* _Exercise text_
↓

Tuesday, February 19, 2013

Sadness on Steroids

Feeling glum about your life?  I invite you to go see the Oscar-nominated "Amour."  You will leave thinking that, compared to the folks in this movie,  your world is Hayley Mills in "Pollyanna" in comparison.

Don't get me wrong.  "Amour" is as powerful and well-made as a film can be.  The lead performances, especially that of the Oscar-nominated Emmanuelle Riva, are nothing short of spectacular.   It's just not easy to take.  Because, at its heart, there is a subject matter that all of us have likely gone through at least once in our lives.

Watching somebody you love die a slow death.

So, you're right to expect that "Amour" won't give you any uplifting scenes.   Yep, no Fred Astaire tap dancing on the ceiling.  Instead, you get a woman whose health is slowly failing.   And the husband who is relegated to helping through it all.

↑

* _Tasks to carry out_
- 1) Copy the "Amour" review word for word, from "Tuesday, February 19, 2013" up to and including "through it all.".
- 2) Pick up the "Amour" review after its last sentence and keep writing it.
The listing comes from a different source than the review.

* _Stored data entries_
↓

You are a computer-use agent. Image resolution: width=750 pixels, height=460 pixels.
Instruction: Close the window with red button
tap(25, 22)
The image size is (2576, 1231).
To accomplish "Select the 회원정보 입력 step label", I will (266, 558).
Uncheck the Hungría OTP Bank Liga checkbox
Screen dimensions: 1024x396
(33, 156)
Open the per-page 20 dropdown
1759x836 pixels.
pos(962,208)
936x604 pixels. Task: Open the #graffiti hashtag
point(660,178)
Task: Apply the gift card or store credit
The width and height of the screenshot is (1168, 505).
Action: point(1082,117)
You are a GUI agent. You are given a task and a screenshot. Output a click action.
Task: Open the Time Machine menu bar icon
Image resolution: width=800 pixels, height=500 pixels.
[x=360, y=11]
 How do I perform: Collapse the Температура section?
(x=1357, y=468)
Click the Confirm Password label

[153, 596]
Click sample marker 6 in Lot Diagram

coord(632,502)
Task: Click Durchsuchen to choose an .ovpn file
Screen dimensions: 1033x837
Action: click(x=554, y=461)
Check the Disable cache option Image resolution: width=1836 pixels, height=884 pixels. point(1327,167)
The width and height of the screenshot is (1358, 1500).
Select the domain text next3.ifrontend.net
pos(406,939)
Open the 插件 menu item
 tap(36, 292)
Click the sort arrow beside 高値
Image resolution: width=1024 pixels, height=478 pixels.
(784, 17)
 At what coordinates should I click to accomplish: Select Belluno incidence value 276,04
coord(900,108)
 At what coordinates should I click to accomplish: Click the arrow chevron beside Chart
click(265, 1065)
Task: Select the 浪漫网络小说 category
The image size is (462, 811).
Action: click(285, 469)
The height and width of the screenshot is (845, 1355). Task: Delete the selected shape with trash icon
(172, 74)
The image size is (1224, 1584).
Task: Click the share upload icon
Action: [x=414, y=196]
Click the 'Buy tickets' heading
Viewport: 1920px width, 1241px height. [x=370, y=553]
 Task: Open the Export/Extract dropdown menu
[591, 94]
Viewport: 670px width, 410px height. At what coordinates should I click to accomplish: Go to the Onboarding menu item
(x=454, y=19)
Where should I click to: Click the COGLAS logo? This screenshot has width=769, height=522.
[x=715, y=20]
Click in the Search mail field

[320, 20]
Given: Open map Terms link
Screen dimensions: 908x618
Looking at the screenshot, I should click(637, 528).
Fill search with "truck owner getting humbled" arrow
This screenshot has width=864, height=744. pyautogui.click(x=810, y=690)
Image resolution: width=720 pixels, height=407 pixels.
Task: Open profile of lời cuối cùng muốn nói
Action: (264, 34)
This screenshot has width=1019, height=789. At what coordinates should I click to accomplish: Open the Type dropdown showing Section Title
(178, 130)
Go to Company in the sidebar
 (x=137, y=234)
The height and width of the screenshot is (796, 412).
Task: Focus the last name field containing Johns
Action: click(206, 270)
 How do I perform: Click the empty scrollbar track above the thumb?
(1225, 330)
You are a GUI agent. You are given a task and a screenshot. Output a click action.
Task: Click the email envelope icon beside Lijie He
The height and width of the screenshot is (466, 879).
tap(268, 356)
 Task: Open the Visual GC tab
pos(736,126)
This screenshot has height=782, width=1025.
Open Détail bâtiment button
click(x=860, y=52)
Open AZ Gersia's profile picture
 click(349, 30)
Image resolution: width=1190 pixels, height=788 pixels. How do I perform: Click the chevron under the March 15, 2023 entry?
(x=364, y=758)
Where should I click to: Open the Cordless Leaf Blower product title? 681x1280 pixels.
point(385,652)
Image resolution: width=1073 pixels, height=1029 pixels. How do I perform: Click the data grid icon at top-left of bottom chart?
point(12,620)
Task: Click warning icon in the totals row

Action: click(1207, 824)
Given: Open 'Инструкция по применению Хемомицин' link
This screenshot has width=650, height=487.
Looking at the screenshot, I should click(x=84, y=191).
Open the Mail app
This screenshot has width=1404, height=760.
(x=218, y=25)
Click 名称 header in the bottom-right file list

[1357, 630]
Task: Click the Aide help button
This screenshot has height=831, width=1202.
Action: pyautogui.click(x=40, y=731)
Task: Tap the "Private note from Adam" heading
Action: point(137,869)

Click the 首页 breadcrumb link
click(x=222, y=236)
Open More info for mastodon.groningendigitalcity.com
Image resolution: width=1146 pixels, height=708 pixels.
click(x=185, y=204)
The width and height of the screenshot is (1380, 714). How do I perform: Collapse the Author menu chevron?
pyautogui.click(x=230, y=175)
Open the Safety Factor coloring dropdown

↑

* _Outputs in order_
- 1)
Tuesday, February 19, 2013

Sadness on Steroids

Feeling glum about your life?  I invite you to go see the Oscar-nominated "Amour."  You will leave thinking that, compared to the folks in this movie,  your world is Hayley Mills in "Pollyanna" in comparison.

Don't get me wrong.  "Amour" is as powerful and well-made as a film can be.  The lead performances, especially that of the Oscar-nominated Emmanuelle Riva, are nothing short of spectacular.   It's just not easy to take.  Because, at its heart, there is a subject matter that all of us have likely gone through at least once in our lives.

Watching somebody you love die a slow death.

So, you're right to expect that "Amour" won't give you any uplifting scenes.   Yep, no Fred Astaire tap dancing on the ceiling.  Instead, you get a woman whose health is slowly failing.   And the husband who is relegated to helping through it all.

- 2)
Emmanuelle Riva plays the prospective patient.  She's a former music teacher and has some very famous pupils.  One morning while eating a poached egg with her husband, veteran French actor Jean-Louis Trintignant, she starts to stare off into space for several minutes.  Frankly, I do the same when I think about the New York Mets' prospects in 2013, but this woman is obviously sicker than that.  

Surgery for a carotid artery is botched and this precipitates more strokes than Michael Phelps.  Step by step and scene by scene, Riva begins a downward slide that you know will wind up with her death.   Is that a spoiler alert?  Nah.  The story is told in flashback and you see her laid out in the bedroom as the film opens.  The bulk of the movie shows you the pain and anguish for both husband and wife.

Are you smiling yet?

The wife needs diapers, a wheelchair, and probably a damn good undertaker.   The husband is a hero as he tries to acquiesce to her wishes that she not be hospitalized.  There is anger.  There is frustration.  There is slow acceptance of fate.

Towards the last third of the movie, it all hit home for me.

In the last stages of her illness, Riva starts to moan one word over and over and over.  The French word for "hurt."

God, I remember that now.   It was the same with my grandmother.

She had a similar end, although at the ripe old age of 90.  After falling and breaking a hip, she came home but was never the same.  She also didn't want to be in a hospital again.   And did not want anybody but my father helping her.

Effectively, my dad spent the first year of his own retirement as a caregiver.  He was certainly not experienced.  But, he was forbidden from reaching out to anybody else.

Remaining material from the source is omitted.